Crystalline Dream
10-21-2003, 02:15 PM
In Victoria's Secret
1. Does this come in children's sizes?
2. No Thanks. Just Sniffing.
3. I'll be in the dressing room going blind.
4. Mom will love this.
5. Do you have this with a Dallas Cowboys Logo on it?
6. No need to wrap it up, I'll eat it here.
7. Will you model this for me???
8. Oh honey, you'll never squeeze your fat ass into that!
9. 45 bucks?? You're just gonna end up NAKED anyway!!
10. The Miracle What??? This is better than world peace!!
Crystalline Dream
10-21-2003, 02:17 PM
...To A Father When Picking Up His Daughter For A Date
1. Now.. show me how you used to spank her.
2. Do you think she would put out if I told her that I loved her?
3. I just got my license today.
4. Five bucks says she's a D-cup.
5. You taught her to swallow, didn't you?
6. So, does your wife just lay there during sex too?
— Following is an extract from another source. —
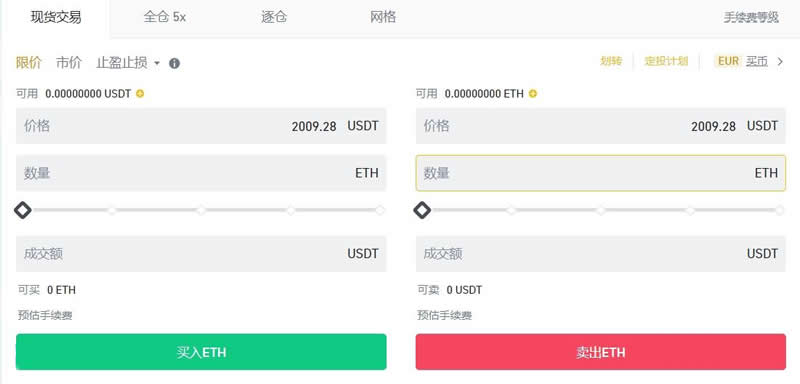Open the 划转 transfer link
This screenshot has width=800, height=384.
coord(611,62)
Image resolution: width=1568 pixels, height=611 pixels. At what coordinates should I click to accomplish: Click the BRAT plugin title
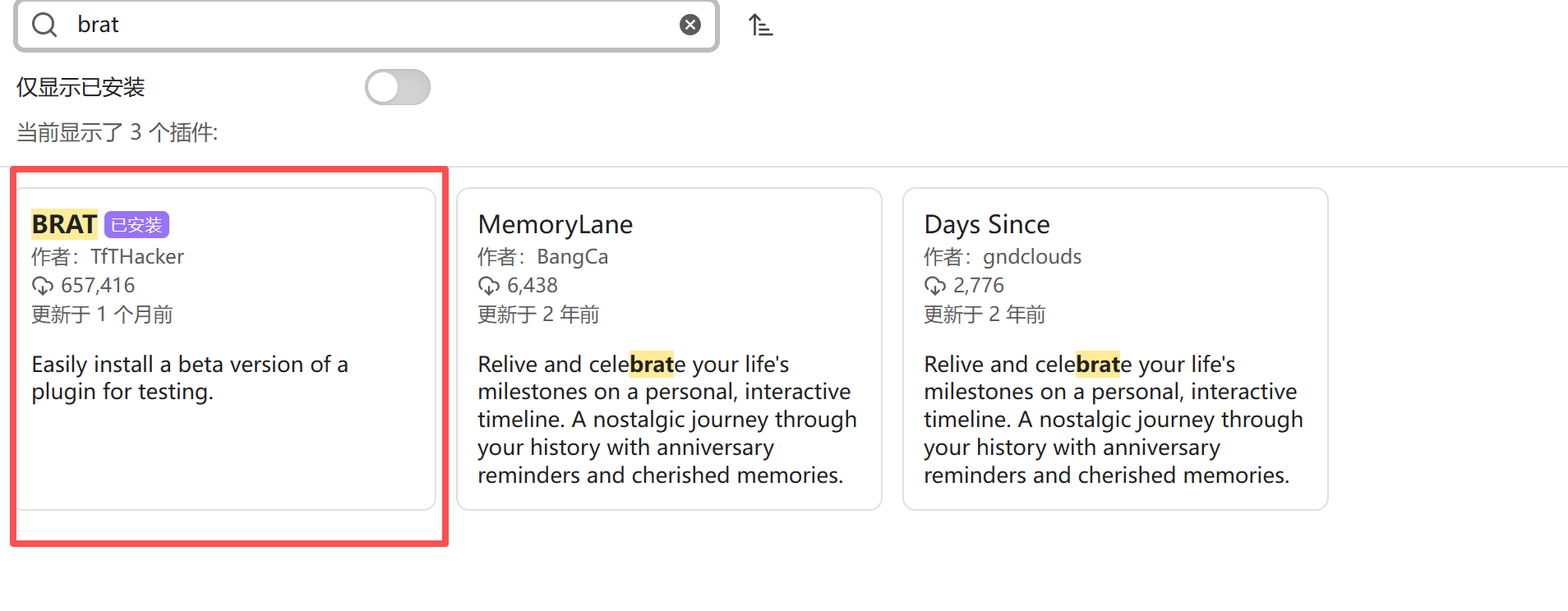coord(64,224)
7. Hi. I'm Robert, but my friends call me 'Back Door Bob.'
8. I believe being sexually active since I was 12 has helped me mature.
9. Please come inside? Wow, you sound just like your daughter.
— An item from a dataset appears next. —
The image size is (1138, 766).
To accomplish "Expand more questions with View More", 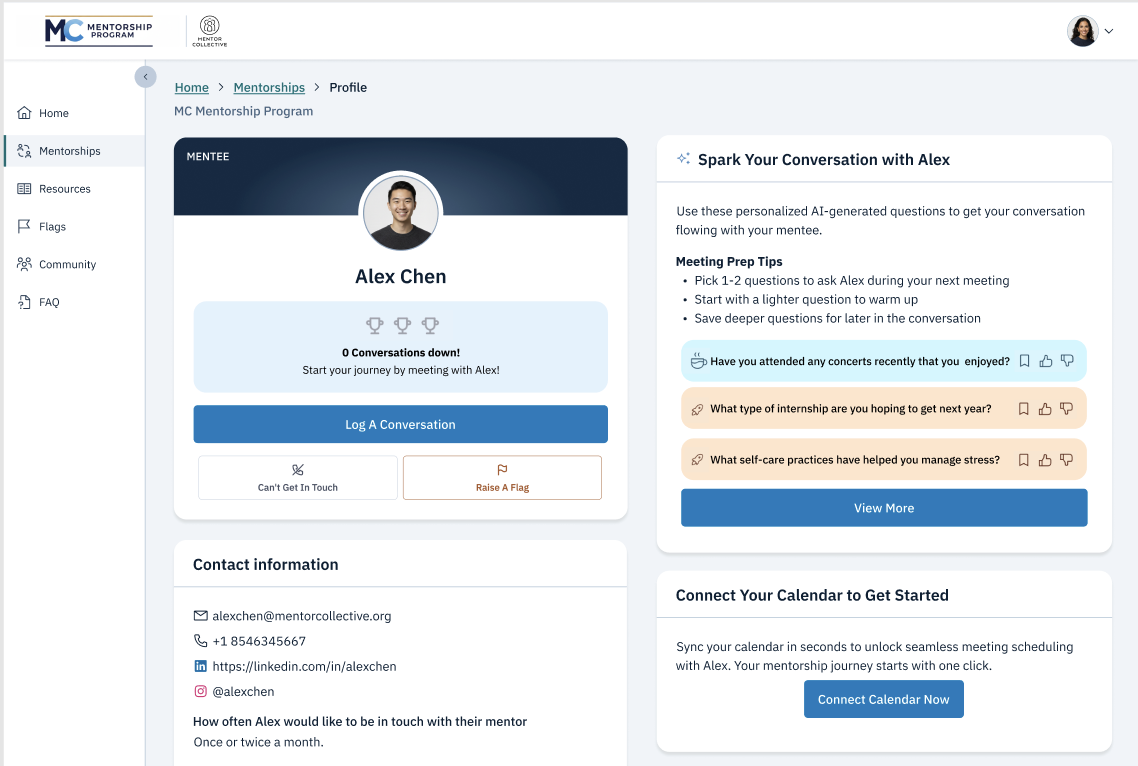I will click(x=883, y=508).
10. I feel like we both have something in common, she calls ME daddy too!
Crystalline Dream
10-21-2003, 02:20 PM
... To a Police Officer
1. Sorry, officer, I didn't realize my radar detectorwasn't plugged in.
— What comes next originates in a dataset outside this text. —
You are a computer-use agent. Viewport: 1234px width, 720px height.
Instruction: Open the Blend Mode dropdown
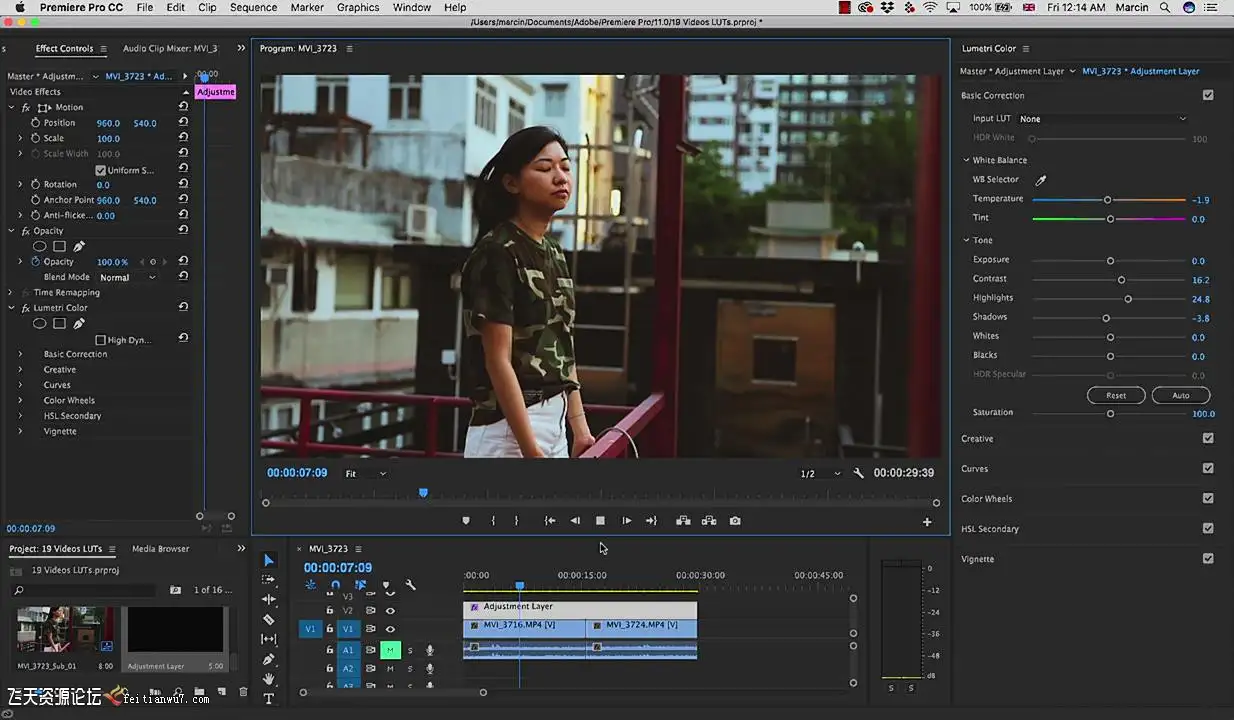coord(127,277)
2. I was trying to keep up with traffic. Yes, I know there are no other cars around. That's how far ahead of me they are.
3. Aren't you the guy from the village people?
4. Hey you must have been doing about 125 mph to keep up with me. Good job!
5. Are you Andy or Barney?
6. I thought you had to be in relatively good shape to be a police officer.
7. You're not gonna check the trunk. Are you?
8. Gee officer. Thats terrific, the last officer only gave me a warning too!
9.Do you know why you pulled me over? Okay, just so one of us does.
10. When the officer says "Gee son...your eyes look red. Have you been drinking?" You probably shouldn't respond with "Gee officer your eyes look glazed. Have you been eating doughnuts?"
Bluecifer
10-21-2003, 04:50 PM
Crabs are hella funny so long as it's not me that's got them.